====== PROVIDED INFORMATION

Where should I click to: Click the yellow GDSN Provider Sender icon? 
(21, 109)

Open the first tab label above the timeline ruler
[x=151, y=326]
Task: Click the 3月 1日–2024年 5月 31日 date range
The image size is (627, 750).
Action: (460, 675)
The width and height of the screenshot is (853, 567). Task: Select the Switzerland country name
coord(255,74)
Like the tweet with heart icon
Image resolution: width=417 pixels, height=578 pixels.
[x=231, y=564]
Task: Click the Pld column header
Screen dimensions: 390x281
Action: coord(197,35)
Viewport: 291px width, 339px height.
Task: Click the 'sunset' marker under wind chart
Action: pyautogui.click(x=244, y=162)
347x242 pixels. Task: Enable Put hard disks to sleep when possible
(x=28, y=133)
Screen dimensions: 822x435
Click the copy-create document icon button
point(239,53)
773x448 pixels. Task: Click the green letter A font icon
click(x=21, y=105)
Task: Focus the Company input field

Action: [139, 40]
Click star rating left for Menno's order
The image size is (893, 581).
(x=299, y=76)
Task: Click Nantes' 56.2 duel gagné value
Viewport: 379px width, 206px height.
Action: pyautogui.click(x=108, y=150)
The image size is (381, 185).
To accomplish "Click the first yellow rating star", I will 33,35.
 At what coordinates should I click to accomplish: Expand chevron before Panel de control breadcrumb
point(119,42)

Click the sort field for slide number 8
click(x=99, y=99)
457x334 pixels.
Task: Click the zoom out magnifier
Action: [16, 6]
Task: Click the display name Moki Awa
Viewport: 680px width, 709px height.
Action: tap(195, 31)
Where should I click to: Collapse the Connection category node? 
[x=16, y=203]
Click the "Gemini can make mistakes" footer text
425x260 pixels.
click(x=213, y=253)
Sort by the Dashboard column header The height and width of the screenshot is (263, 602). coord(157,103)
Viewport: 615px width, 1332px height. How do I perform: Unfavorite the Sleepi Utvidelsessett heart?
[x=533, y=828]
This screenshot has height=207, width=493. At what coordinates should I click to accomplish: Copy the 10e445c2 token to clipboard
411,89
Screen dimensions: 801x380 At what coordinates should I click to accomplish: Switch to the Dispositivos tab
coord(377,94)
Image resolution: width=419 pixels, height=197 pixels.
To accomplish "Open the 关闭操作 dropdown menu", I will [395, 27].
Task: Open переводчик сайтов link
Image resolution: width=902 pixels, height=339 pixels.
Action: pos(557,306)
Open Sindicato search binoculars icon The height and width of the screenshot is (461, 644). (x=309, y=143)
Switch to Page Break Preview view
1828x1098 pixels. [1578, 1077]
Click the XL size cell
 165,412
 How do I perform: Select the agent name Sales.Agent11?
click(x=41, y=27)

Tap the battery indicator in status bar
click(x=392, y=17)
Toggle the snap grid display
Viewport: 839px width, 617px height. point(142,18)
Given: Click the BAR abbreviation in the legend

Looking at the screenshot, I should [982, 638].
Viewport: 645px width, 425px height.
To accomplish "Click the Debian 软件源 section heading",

============

### TASK PROMPT
Please return every line of the records that contains the word "will".

### RESULT OF THE EXERCISE
To accomplish "Click the first yellow rating star", I will 33,35.
To accomplish "Open the 关闭操作 dropdown menu", I will [395, 27].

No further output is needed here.